With the change in the ordinance came changes in compliance rates. Between 2015 and 2018, rates of full compliance with the Minneapolis ordinance decreased from 51 percent to 38 percent, while middle-of-the-road compliance (meeting between six and nine of 10 requirements) increased from 32 to 54 percent, city documents show. Moreover, rates of stores meeting five or less requirements decreased from 17 percent to 7 percent.
Health officials spoke with ethnic grocery store owners about cultural dietary preferences and ultimately revised the ordinance again in late 2018 based on those conversations. For example, although milk and cheese aren’t regularly consumed in certain Asian cuisines, the 2015 ordinance had separate required categories for milk and cheese, according to Klingler. The 2018 ordinance however, has a combined dairy and dairy alternative category that lets stores choose what to stock to meet their customers’ needs. In the new ordinance, required categories decreased from 10 to six, while officials tried to preserve required quantities and varieties of food, she says.
Klingler hopes that compliance rates increase as a result of the change. The city is also working with the University of Minnesota and other community partners to evaluate the ordinance.
But with only one other U.S. city — Passaic, N.J. — having a similar ordinance in place, Minneapolis is “kind of on the leading edge of figuring out if this is a policy that can really make a change in food access,” Klingler says.
“There’s not one strategy that’s going to solve the food access issues that our community is facing. So, we have to put together a layered approach and a variety of things to try to address this issue and work very closely with community partners who are also doing their own strategies,” she adds.
Currently, just 46 supermarkets serve Baltimore city’s population of 611,648, according to Baltimore City Food Policy Director Holly Freishtat. However, the city has taken a layered approach to addressing its food accessibility issues, too.
In 2015, the city introduced a personal property tax credit for grocery stores opening or making extensive renovations in areas that affect priority areas, Freishtat says. Under a year later, a supermarket opened while using that property tax credit, which affected 5,000 residents. The tax credit was amended in 2018 to lower the threshold for supermarkets that already exist but wish to renovate.

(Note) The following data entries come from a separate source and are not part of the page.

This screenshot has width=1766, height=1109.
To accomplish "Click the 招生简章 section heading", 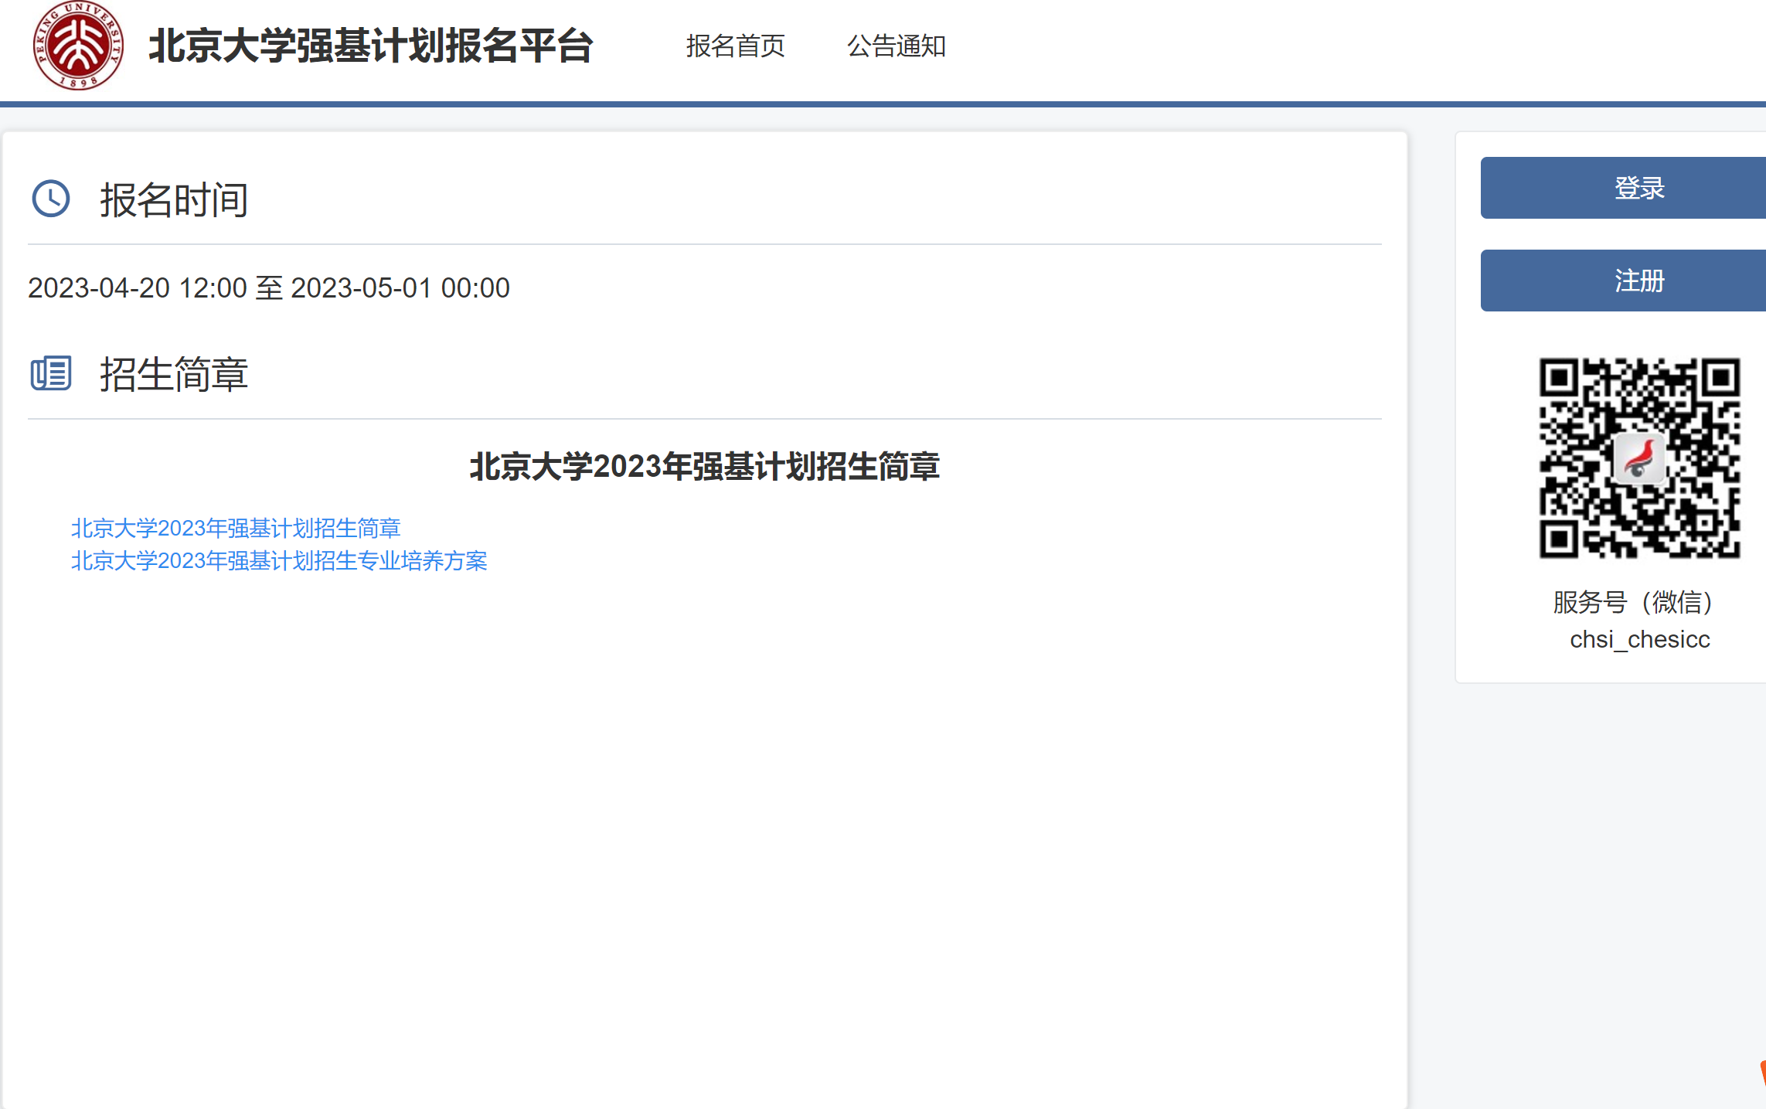I will [x=174, y=375].
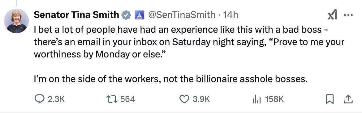Open the reply speech bubble icon
The image size is (362, 113).
(39, 99)
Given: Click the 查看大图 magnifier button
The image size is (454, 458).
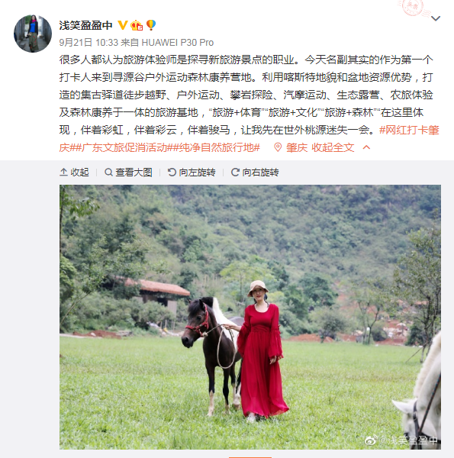Looking at the screenshot, I should coord(128,173).
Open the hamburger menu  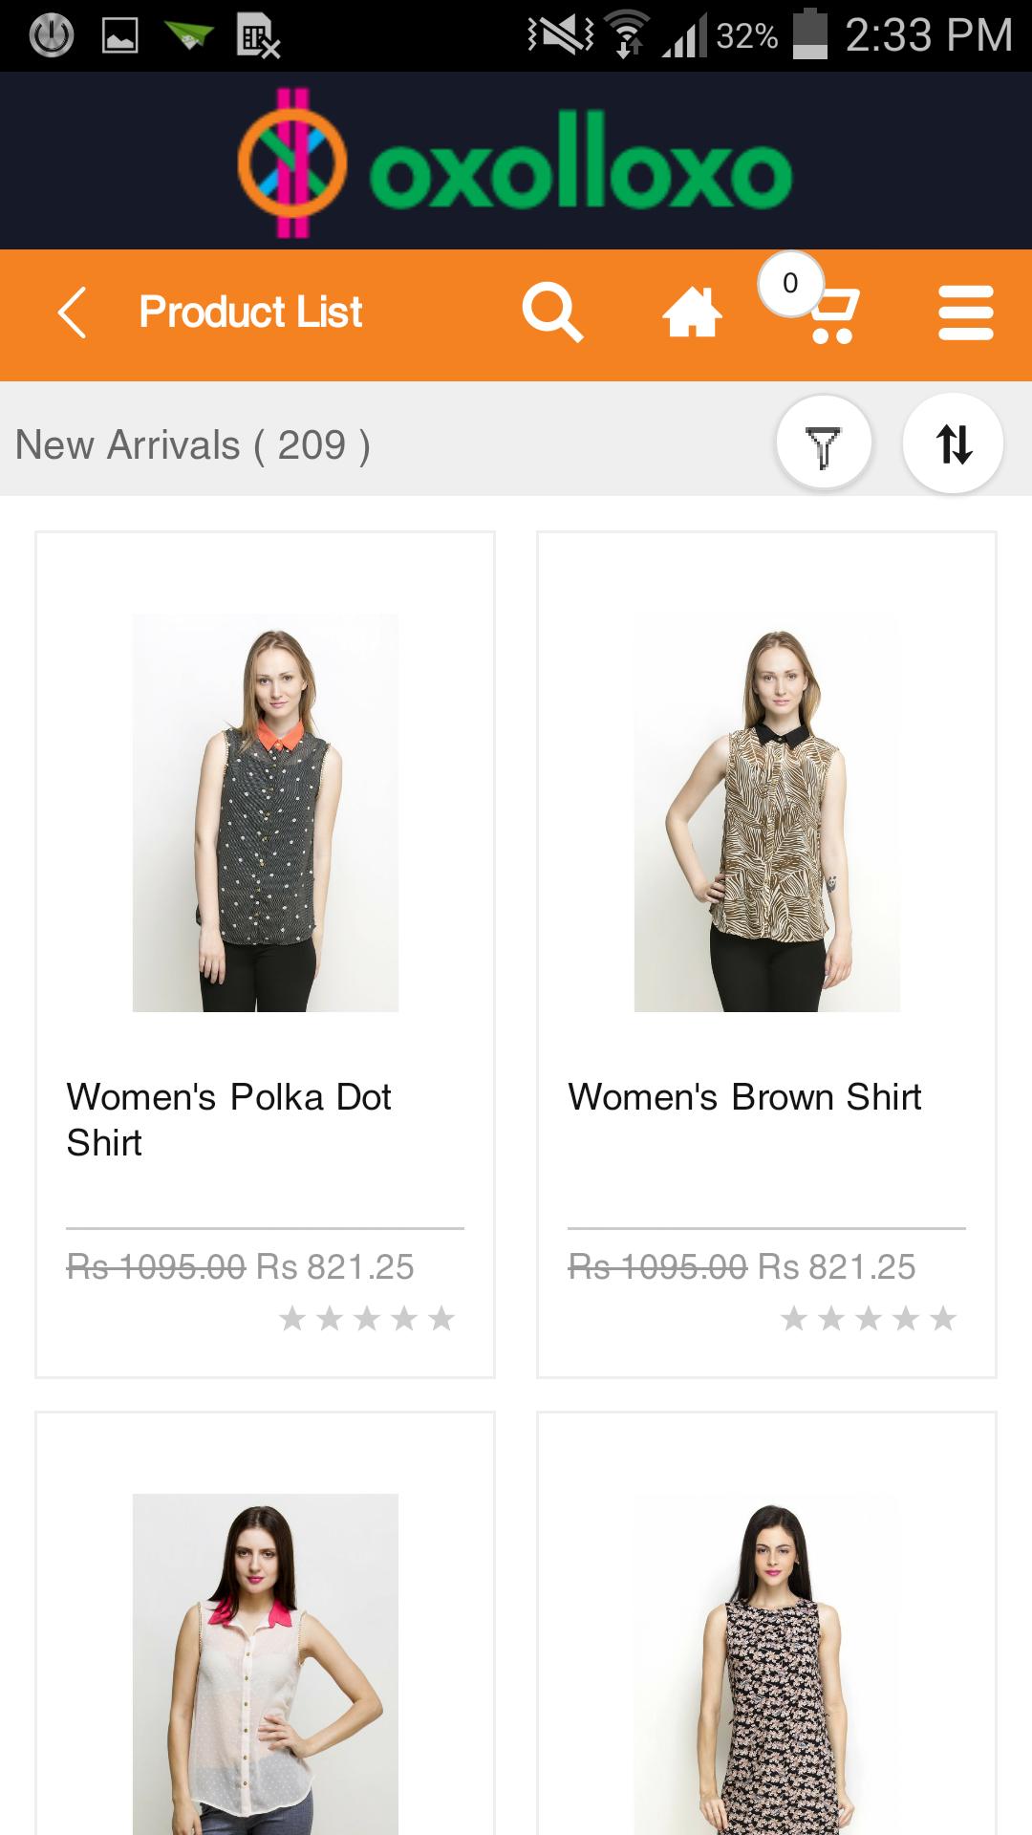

Other food policies Baltimore has enacted include extensive work with the federal Supplemental Nutrition Assistance Program (SNAP, previously known as food stamps) program, establishing a full-time position at the Baltimore Development Corporation that seeks to attract and retain grocers, improving nutritional content and length of time allotted to the Summer Food Service Program and creating a more structured system for regulating food trucks in the city, according to Freishtat and the Baltimore Department of Planning.
For Freishtat, food accessibility isn’t just about geography — it involves a multitude of root issues. So, the fight to eliminate food deserts is being waged on two fronts: addressing the root issues at multiple government levels, while also addressing food solutions.
“We’re not going to be able to feed our way out of this issue,” she says. “Food is a very important component, but why are people living in [food deserts], right? It comes down to poverty, education, structural racism that may have occurred historically. There’s many root causes, and food insecurity and food deserts [are] part of that system of root causes.”